The long-awaited regulation released on Wednesday said Bank Indonesia will approve higher levels of ownership if they are listed banks with strong financial health, including tier 1 capital above 6 percent.
"The ability to approve higher thresholds looks like it may have the DBS merger in mind," said Joel Hogarth, a partner at O'Melveny and Myers law firm in Jakarta.
DBS, Southeast Asia's largest lender, still has to pass Bank Indonesia's "fit and proper" test, said a source with direct knowledge of the deal, which would be the biggest ever takeover of an Indonesian firm and Asia's fourth-biggest banking deal.
The central bank rule is aimed at ensuring the financial health of majority owners in local banks in the G20 economy, after a slew of bankruptcies in the 1998 financial crisis.
Since then Indonesian banks have generally become relatively well capitalised with the sector a magnet for foreign investment, leading some analysts to speculate the central bank's plans were instead targeted at limiting foreign ownership.

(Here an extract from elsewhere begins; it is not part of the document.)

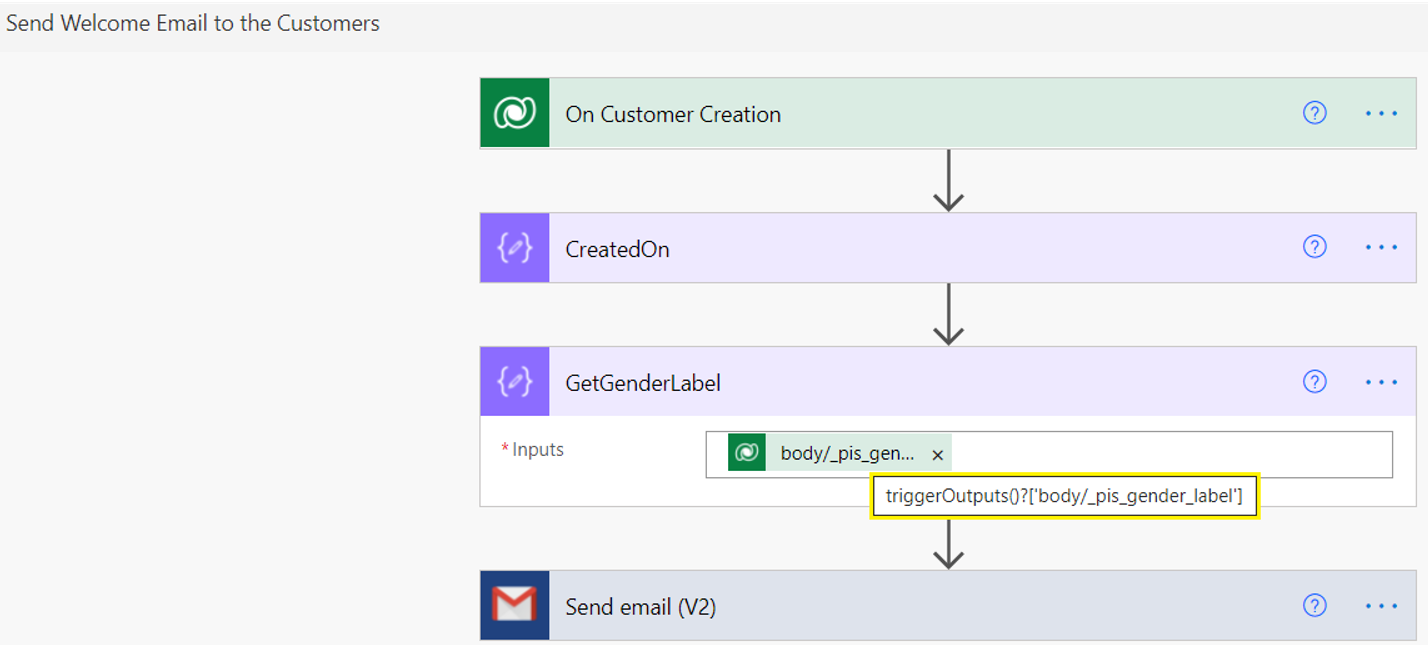Open the GetGenderLabel more options menu
1428x645 pixels.
[1381, 382]
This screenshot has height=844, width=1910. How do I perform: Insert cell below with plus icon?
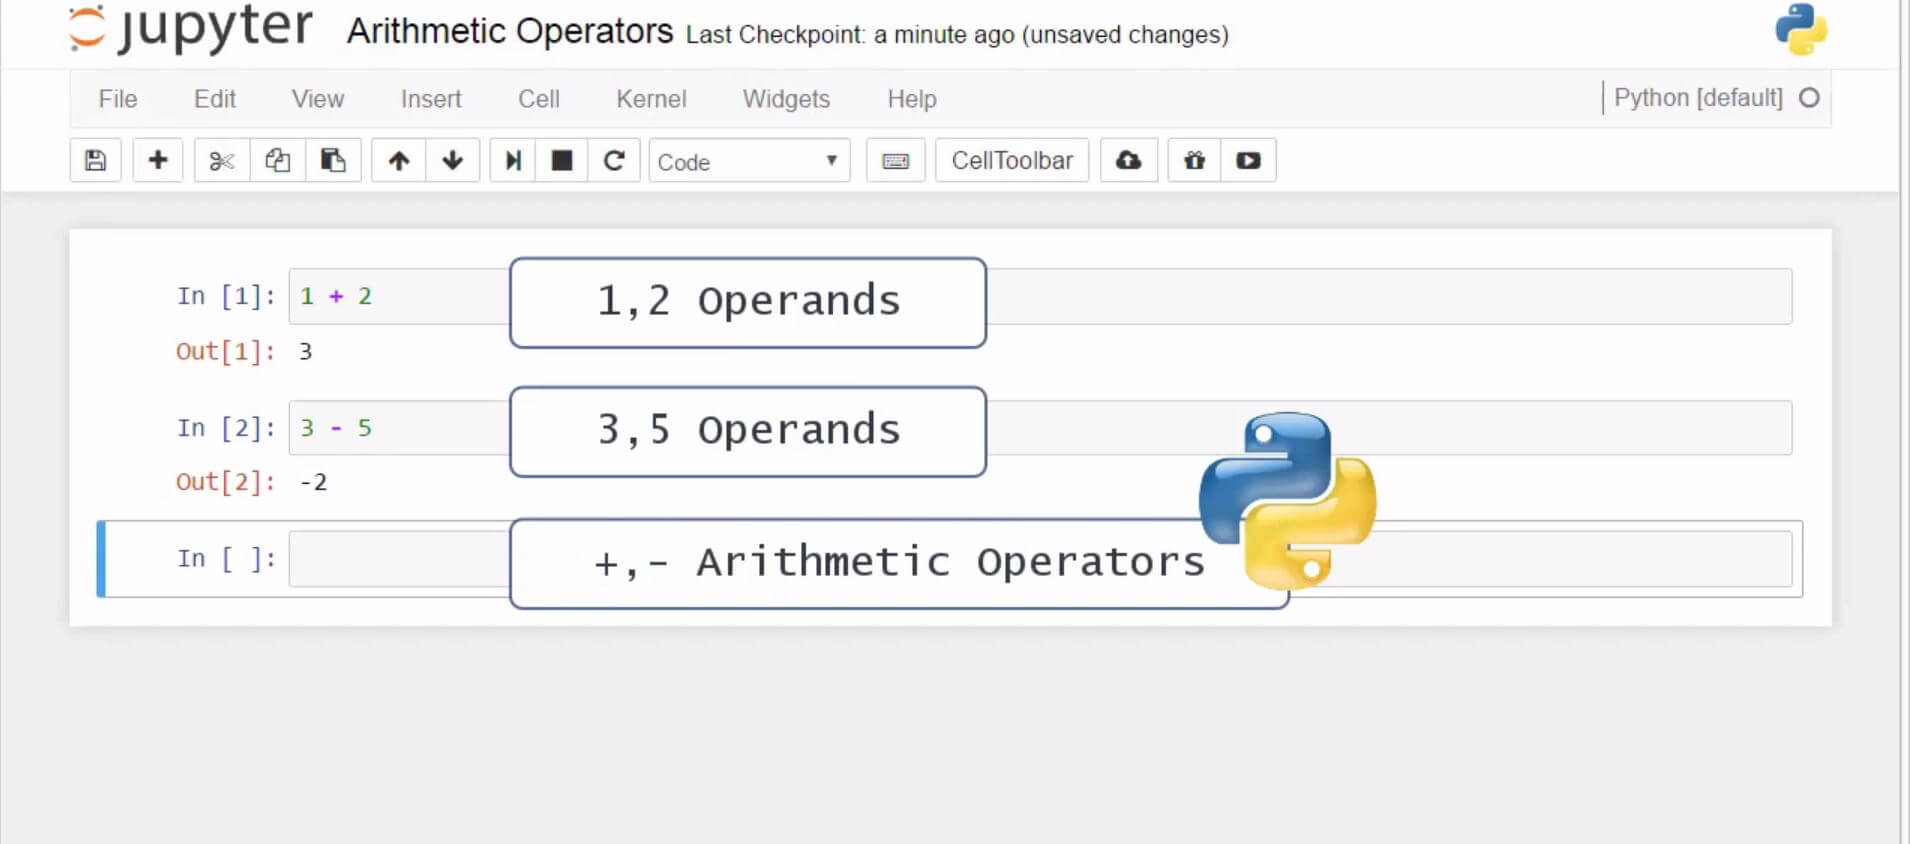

Eight of Indonesia's top 11 banks by market value are either controlled by foreign banks, business families, private equity firms or wealth funds in one of the region's most open banking sectors. Foreign entities are currently allowed to hold up to 99 percent of local banks.

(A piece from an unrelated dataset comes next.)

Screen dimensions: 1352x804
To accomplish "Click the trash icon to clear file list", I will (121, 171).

Under the new rule, existing majority owners failing to meet Bank Indonesia's top standards for financial health will have to reduce their stakes to comply with the limit by January 2019.
The central bank, the country's banking regulator, said financial instititions can hold up to 40 percent of local banks, while non-financial institutions can hold up to 30 percent and individuals only 20 percent. The limits do not apply to state owned banks such as top lender Bank Mandiri.

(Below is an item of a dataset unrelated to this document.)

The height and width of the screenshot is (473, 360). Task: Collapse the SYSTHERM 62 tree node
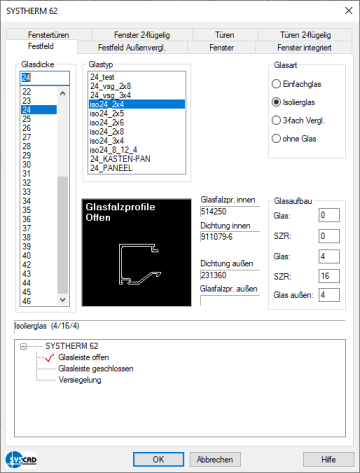coord(23,347)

"Banks can own more than 40 percent shares in (local) banks' capital as long as they obtain approval from Bank Indonesia," the central bank said in the regulation, adding such owners will still need to have 20 percent listed after five years.
CLEARER WATER
Bank Danamon's CEO Henry Ho said the rules were now more transparent for DBS, though would not say if they improved the chances of a deal happening.
"To go on with the deal, we are still evaluating the impact (of the rule)... It is certainly clearer," Ho told Reuters.
DBS was not immediately available for comment.
DBS will study the new rules and then move quickly to fulfill the BI process, said the source, who declined to be identified because they were not authorised to speak to media.
Danamon's stock, which closed trading before the announcement, has climbed in the past two months on hopes the deal would still go ahead.
DBS plans to buy the 67.4 percent stake in Danamon held by Singapore state investor Temasek Holdings and offered a 52 percent premium to minority shareholders when it announced the bid in early April..
The bid soon ran into trouble as some local bankers and politicians said they would oppose it, while Bank Indonesia said it would first finalise the new bank ownership rule, one of a series of policymaker moves in 2012 worrying foreign investors.
"It seems they have kept the door open by not differentiating between foreign and local owners," said a banking analyst, who declined to be identified.